[WHAT TO WORK ON]
The answer must be an exact copy of the lines from the one containing "Viewport: 1064px width, 1142px height." through the last line of the records, with the pictures left out.

[DATA EXTRACTS]
---+---

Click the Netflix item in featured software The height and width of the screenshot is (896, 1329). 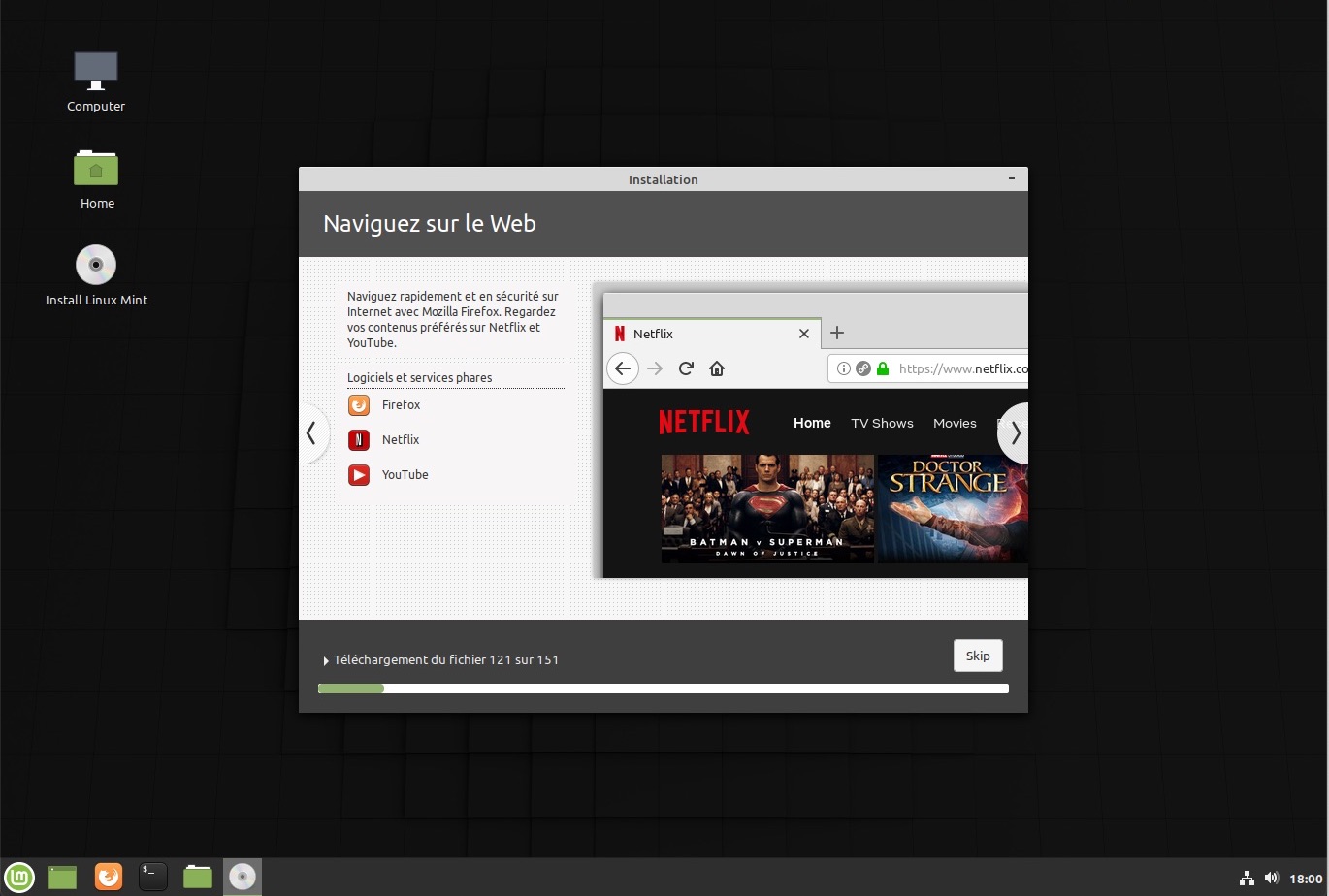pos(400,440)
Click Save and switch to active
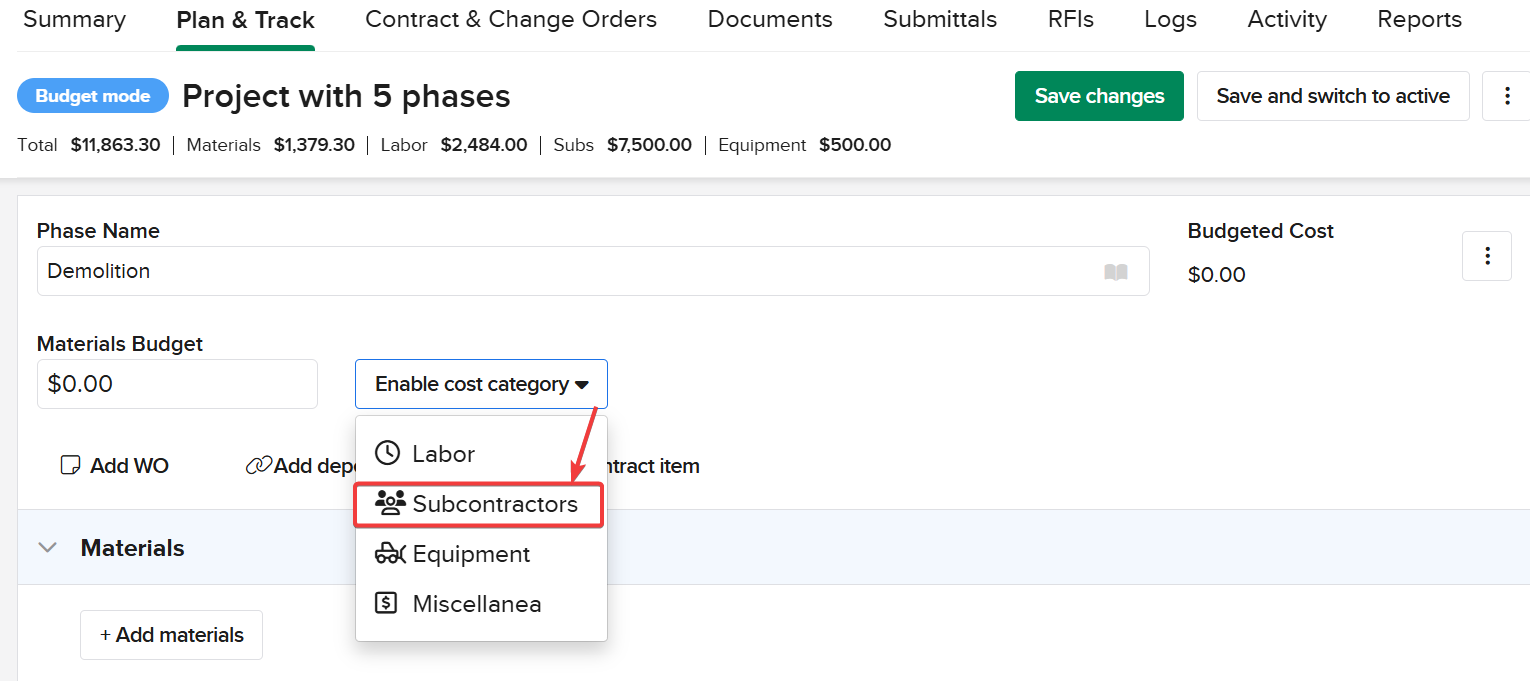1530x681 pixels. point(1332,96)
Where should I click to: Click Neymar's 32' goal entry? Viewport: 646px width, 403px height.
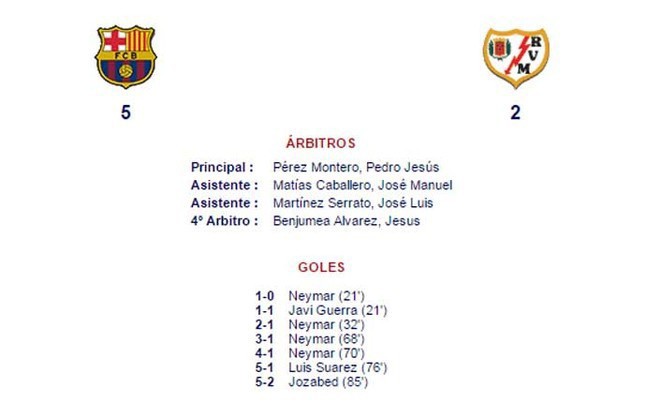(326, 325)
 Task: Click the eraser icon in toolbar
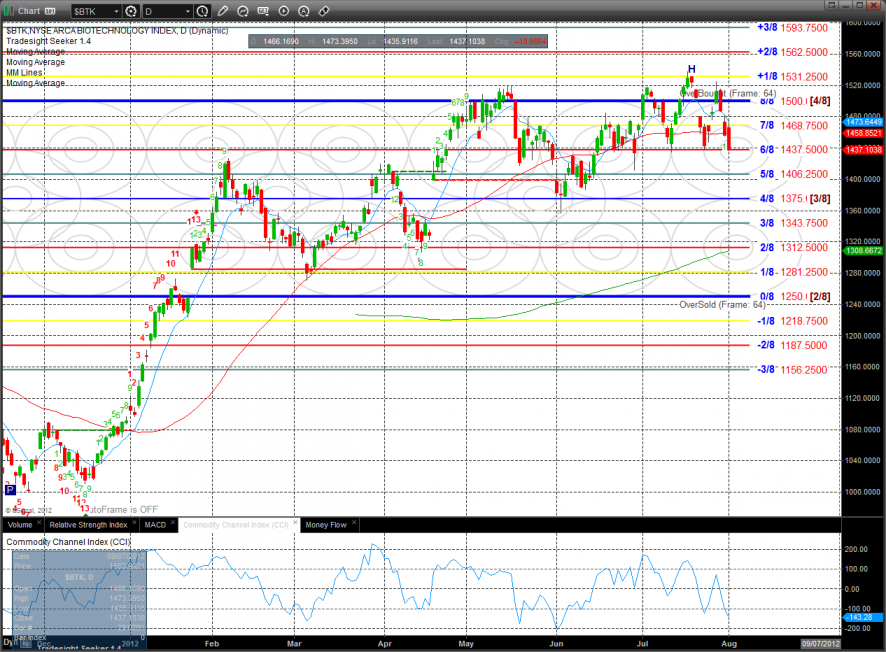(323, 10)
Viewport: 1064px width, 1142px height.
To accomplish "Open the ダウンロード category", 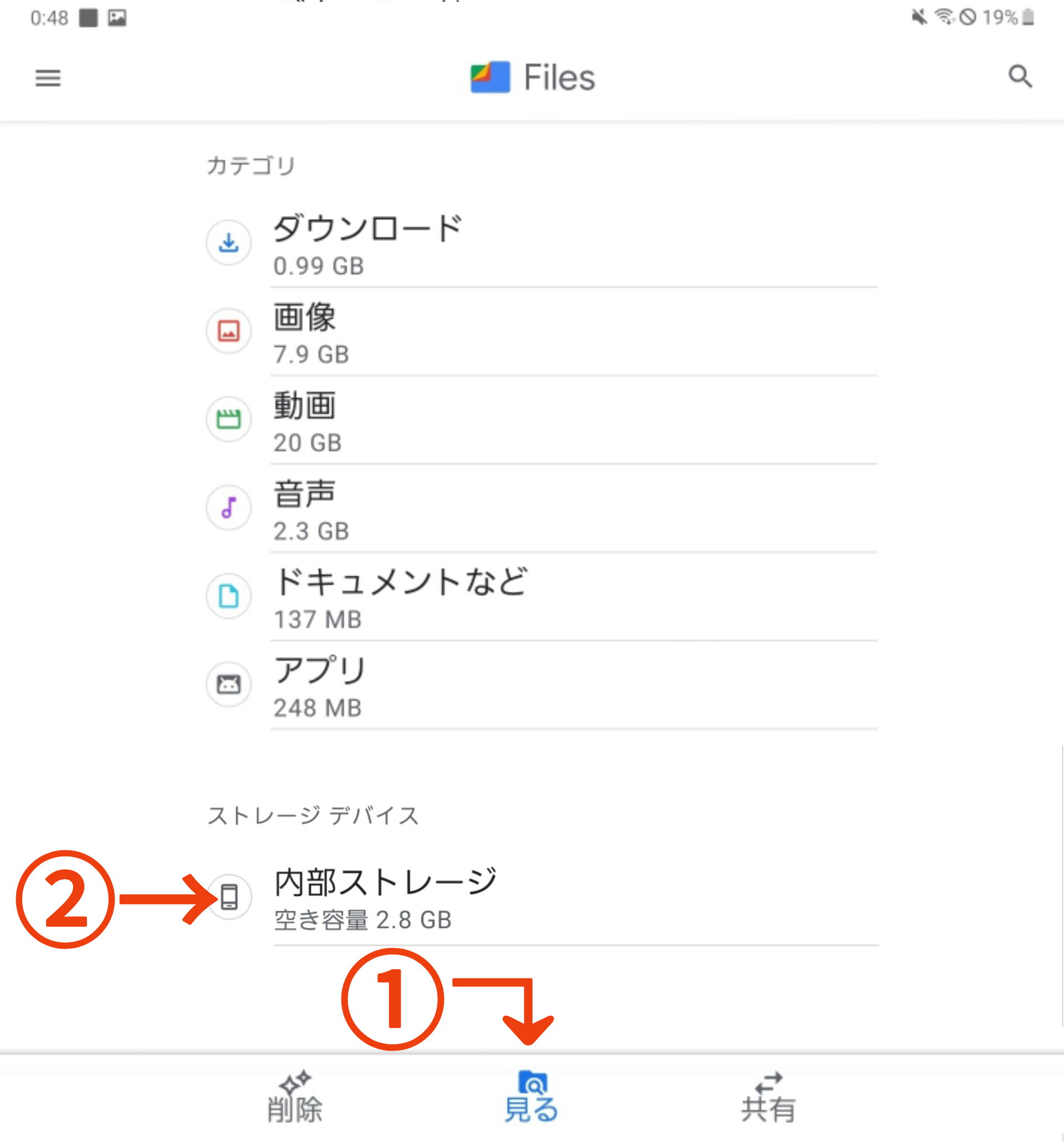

---+---

[EXERCISE OUTPUT]
Viewport: 1064px width, 1142px height.
To accomplish "Open the ダウンロード category", 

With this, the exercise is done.